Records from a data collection

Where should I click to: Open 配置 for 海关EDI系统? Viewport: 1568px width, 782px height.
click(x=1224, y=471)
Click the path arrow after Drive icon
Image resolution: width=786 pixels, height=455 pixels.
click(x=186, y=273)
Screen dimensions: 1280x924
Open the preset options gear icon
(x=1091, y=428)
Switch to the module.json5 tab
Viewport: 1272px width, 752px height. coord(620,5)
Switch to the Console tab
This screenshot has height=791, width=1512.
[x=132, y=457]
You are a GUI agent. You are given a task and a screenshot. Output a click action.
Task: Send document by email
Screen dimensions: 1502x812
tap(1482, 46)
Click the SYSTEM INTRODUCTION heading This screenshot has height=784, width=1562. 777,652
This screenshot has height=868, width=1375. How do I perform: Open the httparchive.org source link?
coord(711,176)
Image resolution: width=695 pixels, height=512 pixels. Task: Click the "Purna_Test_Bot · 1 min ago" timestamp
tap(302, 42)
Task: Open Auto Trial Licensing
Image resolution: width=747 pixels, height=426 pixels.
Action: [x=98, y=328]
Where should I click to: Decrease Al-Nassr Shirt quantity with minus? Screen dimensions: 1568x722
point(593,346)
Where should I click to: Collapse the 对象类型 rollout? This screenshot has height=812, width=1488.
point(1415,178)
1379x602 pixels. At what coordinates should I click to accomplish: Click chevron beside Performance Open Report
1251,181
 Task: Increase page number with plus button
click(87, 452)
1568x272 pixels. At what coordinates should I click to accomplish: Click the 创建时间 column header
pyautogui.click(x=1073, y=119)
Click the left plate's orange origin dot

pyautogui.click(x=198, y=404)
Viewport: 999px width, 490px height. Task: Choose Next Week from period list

# Problem description
Convert all of the entries above into a JSON list of strings, one string per line, with blank lines left out.

# Solution
[
  "Where should I click to: Open 配置 for 海关EDI系统? Viewport: 1568px width, 782px height.",
  "click(x=1224, y=471)",
  "Click the path arrow after Drive icon",
  "Image resolution: width=786 pixels, height=455 pixels.",
  "click(x=186, y=273)",
  "Screen dimensions: 1280x924",
  "Open the preset options gear icon",
  "(x=1091, y=428)",
  "Switch to the module.json5 tab",
  "Viewport: 1272px width, 752px height. coord(620,5)",
  "Switch to the Console tab",
  "This screenshot has height=791, width=1512.",
  "[x=132, y=457]",
  "You are a GUI agent. You are given a task and a screenshot. Output a click action.",
  "Task: Send document by email",
  "Screen dimensions: 1502x812",
  "tap(1482, 46)",
  "Click the SYSTEM INTRODUCTION heading This screenshot has height=784, width=1562. 777,652",
  "This screenshot has height=868, width=1375. How do I perform: Open the httparchive.org source link?",
  "coord(711,176)",
  "Image resolution: width=695 pixels, height=512 pixels. Task: Click the \"Purna_Test_Bot · 1 min ago\" timestamp",
  "tap(302, 42)",
  "Task: Open Auto Trial Licensing",
  "Image resolution: width=747 pixels, height=426 pixels.",
  "Action: [x=98, y=328]",
  "Where should I click to: Decrease Al-Nassr Shirt quantity with minus? Screen dimensions: 1568x722",
  "point(593,346)",
  "Where should I click to: Collapse the 对象类型 rollout? This screenshot has height=812, width=1488.",
  "point(1415,178)",
  "1379x602 pixels. At what coordinates should I click to accomplish: Click chevron beside Performance Open Report",
  "1251,181",
  " Task: Increase page number with plus button",
  "click(87, 452)",
  "1568x272 pixels. At what coordinates should I click to accomplish: Click the 创建时间 column header",
  "pyautogui.click(x=1073, y=119)",
  "Click the left plate's orange origin dot",
  "pyautogui.click(x=198, y=404)",
  "Viewport: 999px width, 490px height. Task: Choose Next Week from period list"
]